Vector casting for noise reduction
Abstract
We report a new method for the reduction of noise from spectra. This method is based on casting vectors from one data point to the following data points of the noisy spectrum. The noise-reduced spectrum is computed from the casted vectors within a margin that is identified by an envelope-finder algorithm. We compared here the presented method with the Savitzky–Golay and the wavelet transform approaches for noise reduction using simulated Raman spectra of various signal-to-noise ratios between 1 and 25 dB and experimentally acquired Raman spectra.
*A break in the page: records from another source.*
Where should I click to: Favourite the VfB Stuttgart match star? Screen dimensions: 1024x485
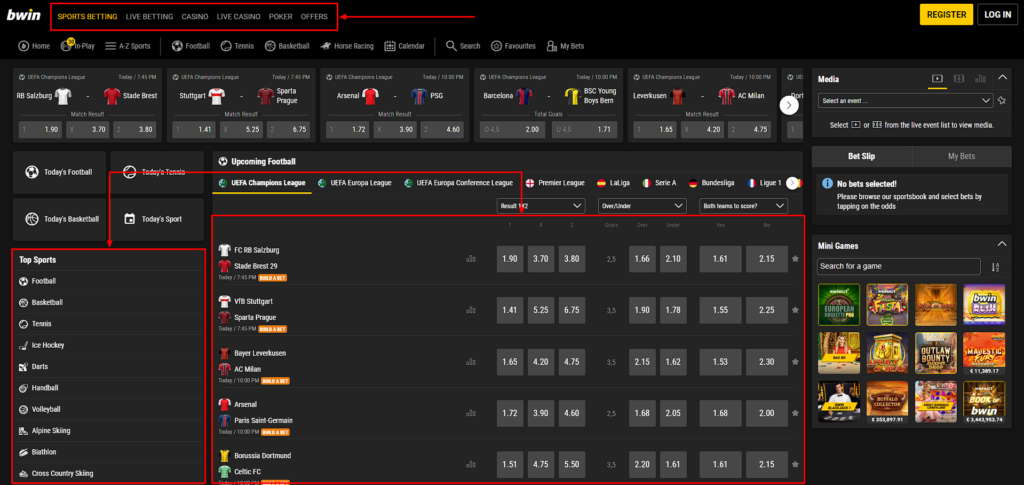[795, 310]
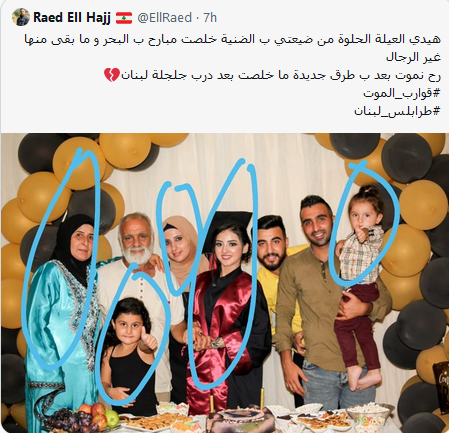Open the display name Raed Ell Hajj
Image resolution: width=449 pixels, height=433 pixels.
point(72,17)
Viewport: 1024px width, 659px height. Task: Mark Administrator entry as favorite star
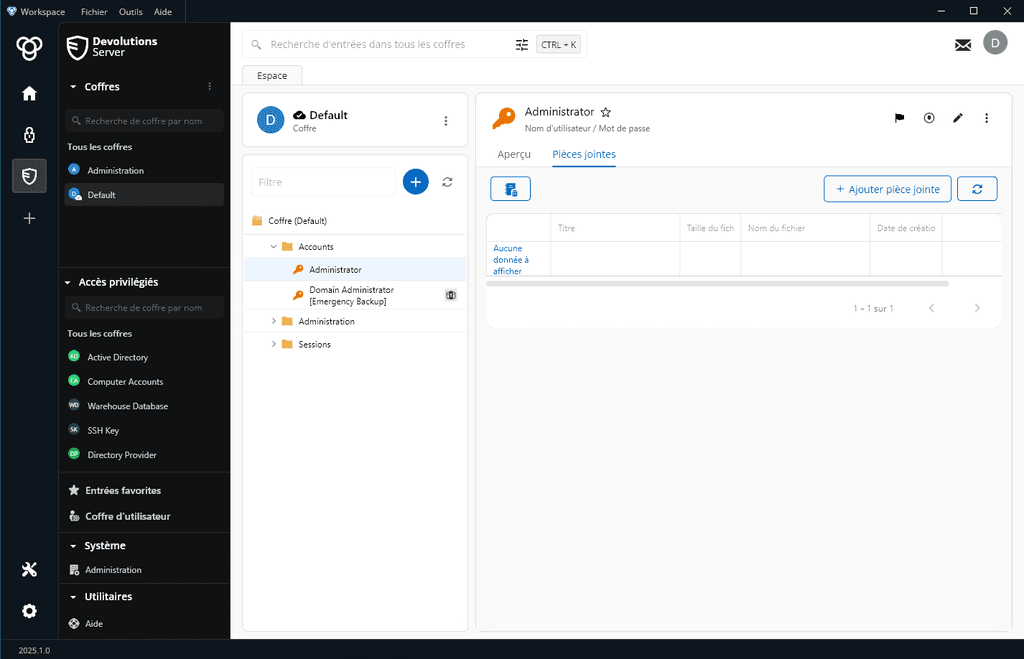click(x=605, y=113)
The method presented here performs well compared with the Savitzky–Golay and the wavelets-based denoising method, especially at small signal-to-noise ratios and furthermore relies on a minimum of human input requirements.
1 INTRODUCTION
Spectral analysis involves processing of spectroscopic data or patterns for quantification and/or identification of samples or processes.1-7 The spectroscopic raw data usually contain contributions originating from the desired signal itself, the noise and from the background or interferences from undesired signals.8 One of the first processing steps (often the first one) of spectroscopic raw data is the elimination of the noise or the reduction of the noise level. This is especially challenging when the signal-to-noise ratio (SNR) is small, meaning when the differentiation between noise and signal based on solely intensity or peak height is not straightforward. Existing noise reduction algorithms can reduce the noise level on the one hand, but on the other hand—especially at small SNRs—can also manipulate and with this falsify the desired signal contribution.
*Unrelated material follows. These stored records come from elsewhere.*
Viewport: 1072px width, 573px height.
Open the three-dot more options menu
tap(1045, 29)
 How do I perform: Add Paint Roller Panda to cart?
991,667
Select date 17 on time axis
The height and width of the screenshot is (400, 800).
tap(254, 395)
The origin of small SNRs can be manifold. Small available or realizable excitation powers9 in combination with small interaction probabilities (cross sections) between the excitation and the matter under investigation often result in small SNRs.10-12 Also, a less efficient signal detection or short acceptable signal integration time can result in small SNRs.13, 14 On the contrary, even the long integration of low signal levels can lead to small SNRs, as together with the signal also the thermal background together with its thermal noise is accumulated. The ineluctable contamination of spectroscopic data with noise therefore limits the performance of spectroscopic techniques.15-17
Many postprocessing techniques have been used to denoise spectroscopic data, such as the Savitzky–Golay (SG) filter,18, 19 smoothing based on the wavelet transform method,20-22 the “perfect smoother” method,23 the finite impulse response (FIR) smoother,24 and smoothing based on the “Wiener estimation.”25 The SG smoother is the most popular and frequently used method to denoise spectroscopic data.8, 25, 26 It is based on the least-squares fitting of polynomials of specified order to connected data points contained in a moving window of specified size. The larger the size of the window is chosen, meaning the more data points are considered for the polynomial fit, the more the raw spectral data are smoothed.24 Not only the noise but also the sharp signal features can potentially be smoothed out, like it is the case for all smoothing algorithms. Thus, a compromise needs to be made between smoothing out the noise and a loss of spectral information by carefully adjusting the window size and polynomial order of the filter.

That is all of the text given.